Mind you, according to Besanko J, it has long been thus.  His Honour pointed to Beach Petroleum NL v Johnson (1995) 57 FCR 119 at 121 (per Von Doussa J) and older cases from other jurisdictions.

This case demonstrates that ultimately what determines questions of costs is always the statutory instrument which provides for them.  Increasingly, one jurisdiction’s jurisprudence will not prove persuasive in relation to different statutory regimes.

What orders ought follow the setting aside of a costs agreement?

BGM v Australian Lawyers Group Pty Ltd [2014] WASC 290 (S) is a decision confined to questions about what ought to follow from a Court coming to a view that a costs agreement ought to be set aside.  Three matters are of interest:

1.  The Court took the view that it followed as a matter of statutory construction that upon a costs agreement being set aside, bills rendered pursuant to it were of no force and effect, and declined to make a declaration to that effect because it was unnecessary.

2. Though the Court assumed that some form of restitutionary relief would entitle the applicant to repayment of monies paid under such bills, the Court declined to make any such order because no such relief had been pleaded in the originating process.
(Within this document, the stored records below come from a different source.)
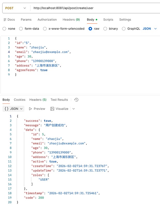160x207 pixels.
Task: Open the request Headers (9) tab
Action: pyautogui.click(x=71, y=20)
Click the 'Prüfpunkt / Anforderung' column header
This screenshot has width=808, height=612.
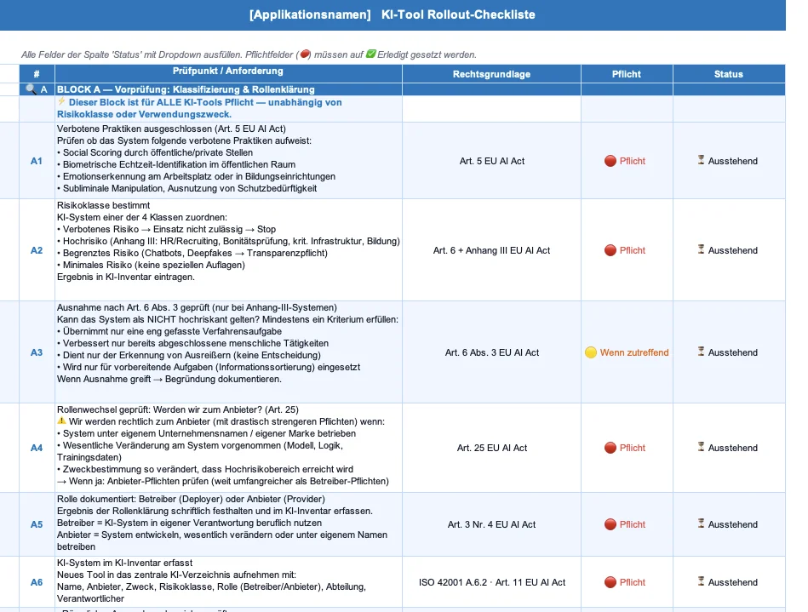tap(228, 73)
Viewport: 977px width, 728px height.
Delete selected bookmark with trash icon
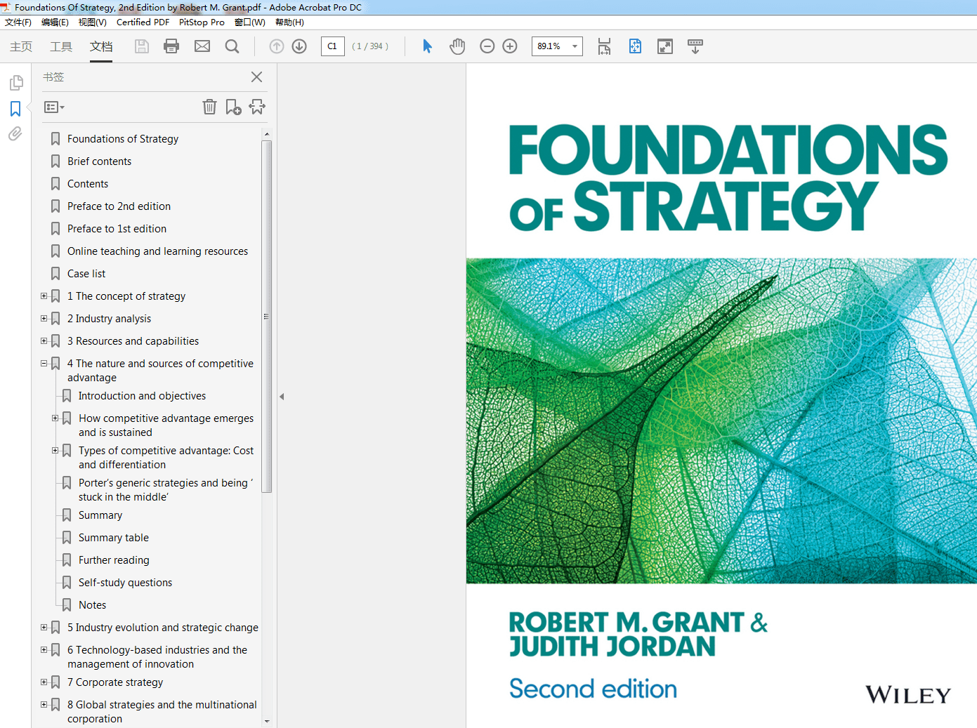pos(209,107)
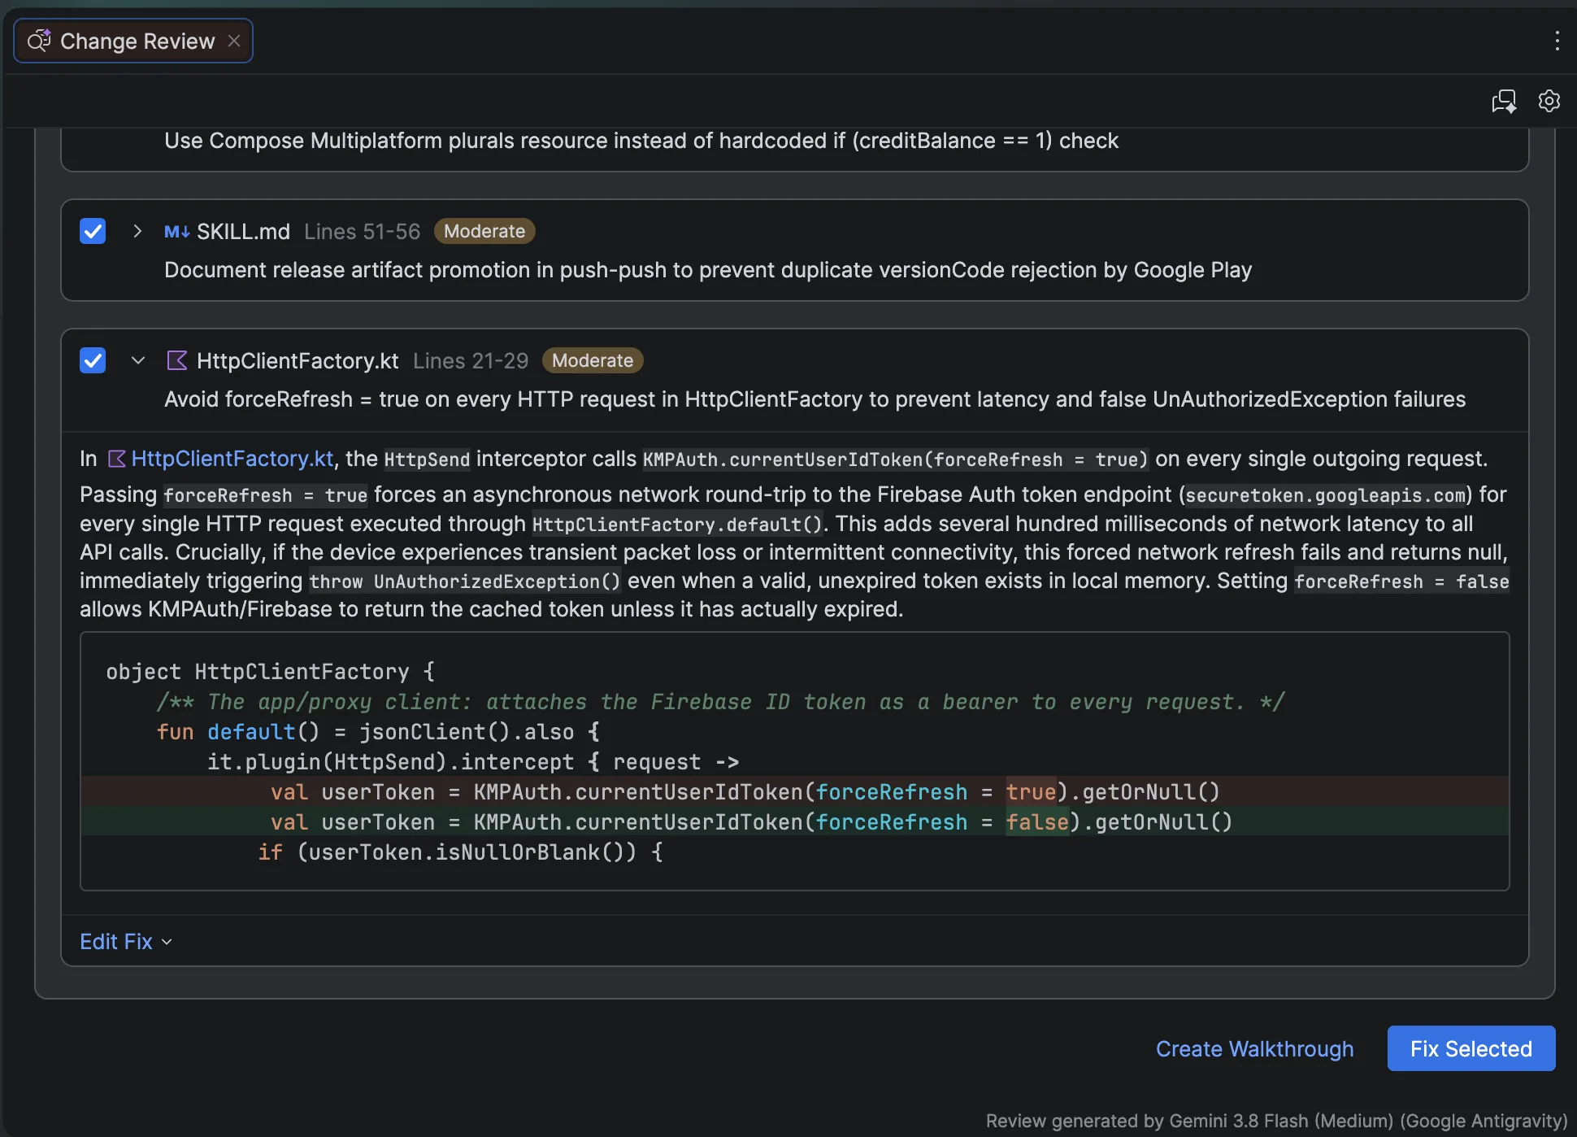Click the Fix Selected button
This screenshot has width=1577, height=1137.
[x=1471, y=1048]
3.  The Court declined an application for costs by the successful applicant for the setting aside of the costs agreement.  It did so on the basis that there was a Calderbank offer to accept a sum of money in satisfaction of the lawyers’ claim to fees.  The applicant argued that it had succeeded in the application to set aside the costs agreement and that the Calderbank offer should be brought to bear in the subsequent phase of ascertaining the fees against a scale which applied in default of the costs agreement having application.  But the Court reserved the question of the costs of the application to set aside the costs agreement pending the finalisation of that second phase.

Law firm sued for recommending wife hacks husband

London firm Mischon de Reya — cool name don’t you think? — puts out a newsletter about fraud. Here is a bite from the latest one:

‘Lawyers for a woman divorcing her husband recommended computer experts who could hack into her husband’s computer and iPhone. The husband’s lawyers have been given the go ahead to appeal the divorce ruling in what could be a landmark case concerning the use of information obtained legally [sic. but should be ‘illegally’]. The Singapore High Court said that the law firm could be guilty of perjury, breach of professional ethics, and other crimes under the Computer Misuse Act.’